→ WHAT IS ASKED
List every level of government that the text below on reptile-keeping legislation names as a place where such laws are being proposed.

→ TEXT TO READ
□ □ □ □ □

Unfortunately, legislation affecting the keeping of reptiles (and many other animals) is being proposed at all levels of government from federal and state, to county, municipality, or village and township. Oftentimes, some sort of publicized incident or escape of a reptile or other “exotic” animal is usually enough to initiate a response by local officials to consider an ordinance. Regardless of how commonplace they actually are, these types of incidents are often reported on in local news media, but ordinances that come of them seldom are.
Unfortunately, it is often difficult to monitor or catch everything which may be being proposed at the local level in every body of local government unless there is someone who is diligent and has been paying attention in their local area. This is why we require the help and participation of everyone in tracking local ordinances. It is up to herpers and other stakeholders to make their voices heard. Local and elected officials often cannot be counted upon to spend the time examining the implications of these types of ordinances themselves or to notify affected stakeholders. Oftentimes, it is simply a matter of educating the appropriate board and other council members, just as with other members of the community (some, for example, may not even be aware that most pet stores now carry reptiles & their supplies, or that reptiles are now widespread pets in over 13 million households). Without hearing from their constituents, most elected officials will simply assume the ordinance will have no impact, or only a very small impact, and tend to pass them unopposed and undetected.

□ □ □ □ □

→ RECORDS
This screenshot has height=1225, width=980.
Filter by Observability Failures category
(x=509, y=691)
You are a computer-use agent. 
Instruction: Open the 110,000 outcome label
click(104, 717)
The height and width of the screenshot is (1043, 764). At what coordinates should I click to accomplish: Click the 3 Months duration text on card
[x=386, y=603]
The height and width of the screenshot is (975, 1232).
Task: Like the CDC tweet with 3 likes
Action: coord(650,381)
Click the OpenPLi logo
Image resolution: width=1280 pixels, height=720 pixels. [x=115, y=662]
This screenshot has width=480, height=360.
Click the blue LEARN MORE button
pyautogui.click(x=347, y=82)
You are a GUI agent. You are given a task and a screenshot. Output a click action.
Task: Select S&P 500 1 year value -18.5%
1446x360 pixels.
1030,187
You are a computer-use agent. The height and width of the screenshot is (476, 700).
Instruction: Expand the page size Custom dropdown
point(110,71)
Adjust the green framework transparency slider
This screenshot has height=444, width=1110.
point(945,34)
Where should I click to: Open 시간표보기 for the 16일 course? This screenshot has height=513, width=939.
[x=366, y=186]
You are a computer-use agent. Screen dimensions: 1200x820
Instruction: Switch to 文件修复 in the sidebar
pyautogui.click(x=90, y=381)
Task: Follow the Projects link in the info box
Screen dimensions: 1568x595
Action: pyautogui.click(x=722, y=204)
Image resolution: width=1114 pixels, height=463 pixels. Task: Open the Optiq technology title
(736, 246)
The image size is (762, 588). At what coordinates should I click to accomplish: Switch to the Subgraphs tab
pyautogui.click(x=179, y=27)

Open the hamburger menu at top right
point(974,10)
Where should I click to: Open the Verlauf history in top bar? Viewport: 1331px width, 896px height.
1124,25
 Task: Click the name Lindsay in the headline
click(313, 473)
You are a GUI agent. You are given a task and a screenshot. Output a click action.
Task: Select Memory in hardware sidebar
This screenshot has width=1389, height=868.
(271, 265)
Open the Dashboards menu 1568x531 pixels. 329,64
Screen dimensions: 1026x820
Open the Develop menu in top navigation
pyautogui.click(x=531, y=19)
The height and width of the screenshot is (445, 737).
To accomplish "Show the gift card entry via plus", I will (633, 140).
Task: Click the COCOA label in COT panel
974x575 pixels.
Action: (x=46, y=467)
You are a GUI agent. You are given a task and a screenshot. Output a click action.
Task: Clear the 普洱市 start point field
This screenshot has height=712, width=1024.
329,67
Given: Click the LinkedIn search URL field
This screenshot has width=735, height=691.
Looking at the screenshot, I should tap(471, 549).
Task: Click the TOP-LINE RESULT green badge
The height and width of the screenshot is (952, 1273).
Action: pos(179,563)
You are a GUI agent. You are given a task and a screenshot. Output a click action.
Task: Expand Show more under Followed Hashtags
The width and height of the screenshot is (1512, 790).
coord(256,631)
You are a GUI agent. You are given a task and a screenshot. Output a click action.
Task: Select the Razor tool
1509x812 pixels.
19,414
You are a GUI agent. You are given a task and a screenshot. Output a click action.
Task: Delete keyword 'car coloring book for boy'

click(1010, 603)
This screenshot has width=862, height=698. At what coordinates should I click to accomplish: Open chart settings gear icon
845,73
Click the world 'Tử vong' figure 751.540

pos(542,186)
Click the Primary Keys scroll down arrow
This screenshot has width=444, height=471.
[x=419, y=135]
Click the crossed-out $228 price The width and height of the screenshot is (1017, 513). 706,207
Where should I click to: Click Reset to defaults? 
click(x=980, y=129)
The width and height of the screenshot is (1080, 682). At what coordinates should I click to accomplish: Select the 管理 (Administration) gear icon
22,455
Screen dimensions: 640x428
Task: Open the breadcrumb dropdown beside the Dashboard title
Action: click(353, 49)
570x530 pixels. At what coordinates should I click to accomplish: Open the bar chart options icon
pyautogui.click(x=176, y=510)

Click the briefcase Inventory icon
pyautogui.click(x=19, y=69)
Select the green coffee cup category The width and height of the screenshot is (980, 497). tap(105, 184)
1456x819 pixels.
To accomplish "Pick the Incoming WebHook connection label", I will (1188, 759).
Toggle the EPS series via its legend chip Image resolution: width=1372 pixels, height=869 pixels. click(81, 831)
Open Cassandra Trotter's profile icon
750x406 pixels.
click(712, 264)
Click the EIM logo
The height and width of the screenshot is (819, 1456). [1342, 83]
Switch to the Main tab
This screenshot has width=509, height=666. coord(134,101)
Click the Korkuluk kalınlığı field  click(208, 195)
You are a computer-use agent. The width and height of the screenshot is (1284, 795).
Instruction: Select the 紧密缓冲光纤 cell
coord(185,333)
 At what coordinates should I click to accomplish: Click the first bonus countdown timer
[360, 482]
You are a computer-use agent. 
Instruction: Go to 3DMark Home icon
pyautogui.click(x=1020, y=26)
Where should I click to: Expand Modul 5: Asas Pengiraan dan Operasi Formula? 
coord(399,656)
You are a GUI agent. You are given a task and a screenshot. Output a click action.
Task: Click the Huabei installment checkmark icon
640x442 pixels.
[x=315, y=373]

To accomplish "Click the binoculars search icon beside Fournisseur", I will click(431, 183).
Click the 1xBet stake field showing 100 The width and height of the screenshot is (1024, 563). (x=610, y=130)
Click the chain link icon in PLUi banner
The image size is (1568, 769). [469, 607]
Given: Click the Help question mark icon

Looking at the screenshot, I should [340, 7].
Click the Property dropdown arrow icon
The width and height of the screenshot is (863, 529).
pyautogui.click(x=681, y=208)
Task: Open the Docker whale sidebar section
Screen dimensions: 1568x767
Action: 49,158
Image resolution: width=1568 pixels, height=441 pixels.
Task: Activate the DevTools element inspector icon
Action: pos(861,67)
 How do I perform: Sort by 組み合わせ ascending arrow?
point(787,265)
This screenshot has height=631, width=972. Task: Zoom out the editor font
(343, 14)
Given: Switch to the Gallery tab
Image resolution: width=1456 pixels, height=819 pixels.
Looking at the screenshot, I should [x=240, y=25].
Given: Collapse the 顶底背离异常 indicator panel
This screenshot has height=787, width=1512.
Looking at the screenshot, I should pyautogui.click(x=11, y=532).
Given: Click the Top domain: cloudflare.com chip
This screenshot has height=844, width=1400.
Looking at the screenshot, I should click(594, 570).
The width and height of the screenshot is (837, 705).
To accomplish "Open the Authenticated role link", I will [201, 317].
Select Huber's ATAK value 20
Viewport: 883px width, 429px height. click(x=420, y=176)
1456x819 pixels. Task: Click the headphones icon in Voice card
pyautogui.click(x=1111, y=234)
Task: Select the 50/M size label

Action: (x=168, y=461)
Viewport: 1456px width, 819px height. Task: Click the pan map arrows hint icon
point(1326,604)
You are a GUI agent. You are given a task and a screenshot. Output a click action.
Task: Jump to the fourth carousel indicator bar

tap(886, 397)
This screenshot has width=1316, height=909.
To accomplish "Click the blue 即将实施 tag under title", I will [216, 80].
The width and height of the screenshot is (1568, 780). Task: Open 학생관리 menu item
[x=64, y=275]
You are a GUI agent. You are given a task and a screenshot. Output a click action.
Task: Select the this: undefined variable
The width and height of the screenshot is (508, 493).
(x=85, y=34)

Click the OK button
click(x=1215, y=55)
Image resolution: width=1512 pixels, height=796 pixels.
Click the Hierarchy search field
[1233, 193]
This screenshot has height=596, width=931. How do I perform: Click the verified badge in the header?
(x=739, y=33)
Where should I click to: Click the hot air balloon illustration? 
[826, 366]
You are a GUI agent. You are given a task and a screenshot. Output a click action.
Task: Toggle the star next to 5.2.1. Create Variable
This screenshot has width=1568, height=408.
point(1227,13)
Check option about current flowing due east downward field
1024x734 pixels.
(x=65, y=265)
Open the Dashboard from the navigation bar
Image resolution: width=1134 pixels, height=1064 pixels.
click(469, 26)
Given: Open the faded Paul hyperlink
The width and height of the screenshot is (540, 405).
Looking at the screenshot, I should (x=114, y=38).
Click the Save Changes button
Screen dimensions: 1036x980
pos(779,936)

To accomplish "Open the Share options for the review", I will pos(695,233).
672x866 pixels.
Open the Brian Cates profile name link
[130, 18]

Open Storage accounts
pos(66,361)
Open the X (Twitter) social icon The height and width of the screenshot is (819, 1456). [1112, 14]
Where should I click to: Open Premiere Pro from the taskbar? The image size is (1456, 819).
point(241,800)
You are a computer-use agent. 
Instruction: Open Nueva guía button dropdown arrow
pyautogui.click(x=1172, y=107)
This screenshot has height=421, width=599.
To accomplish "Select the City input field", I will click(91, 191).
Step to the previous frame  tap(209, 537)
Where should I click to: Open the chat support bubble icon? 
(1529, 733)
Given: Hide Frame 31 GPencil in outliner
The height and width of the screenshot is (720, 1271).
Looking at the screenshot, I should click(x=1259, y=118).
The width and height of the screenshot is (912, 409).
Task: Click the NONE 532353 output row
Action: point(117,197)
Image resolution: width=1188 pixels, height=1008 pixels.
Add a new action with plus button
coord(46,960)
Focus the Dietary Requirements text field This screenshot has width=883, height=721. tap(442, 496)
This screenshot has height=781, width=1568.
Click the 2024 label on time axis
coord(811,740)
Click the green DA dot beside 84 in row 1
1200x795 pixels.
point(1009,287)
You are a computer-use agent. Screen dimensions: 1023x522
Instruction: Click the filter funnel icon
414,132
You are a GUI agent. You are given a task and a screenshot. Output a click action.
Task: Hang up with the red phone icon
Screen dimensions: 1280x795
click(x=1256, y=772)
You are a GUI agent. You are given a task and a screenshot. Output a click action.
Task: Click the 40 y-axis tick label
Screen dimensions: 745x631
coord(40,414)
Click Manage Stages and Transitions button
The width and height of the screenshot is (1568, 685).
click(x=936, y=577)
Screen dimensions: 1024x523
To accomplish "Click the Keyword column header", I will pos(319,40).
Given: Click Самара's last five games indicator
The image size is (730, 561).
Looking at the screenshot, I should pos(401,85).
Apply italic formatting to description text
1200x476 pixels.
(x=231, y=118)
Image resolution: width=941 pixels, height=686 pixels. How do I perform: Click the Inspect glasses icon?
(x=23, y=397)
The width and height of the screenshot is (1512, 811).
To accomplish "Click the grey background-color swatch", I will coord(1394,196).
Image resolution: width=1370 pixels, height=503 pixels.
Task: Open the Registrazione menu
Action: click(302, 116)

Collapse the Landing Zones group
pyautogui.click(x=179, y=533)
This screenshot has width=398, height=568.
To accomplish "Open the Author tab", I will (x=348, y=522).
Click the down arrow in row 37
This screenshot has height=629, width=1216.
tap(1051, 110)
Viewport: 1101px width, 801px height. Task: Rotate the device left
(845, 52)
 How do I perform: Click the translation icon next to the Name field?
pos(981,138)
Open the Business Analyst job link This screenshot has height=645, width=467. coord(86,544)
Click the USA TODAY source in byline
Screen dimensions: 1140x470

□ □ □ □ □

→ EXPECTED OUTPUT
Federal, state, county, municipality, village, and township.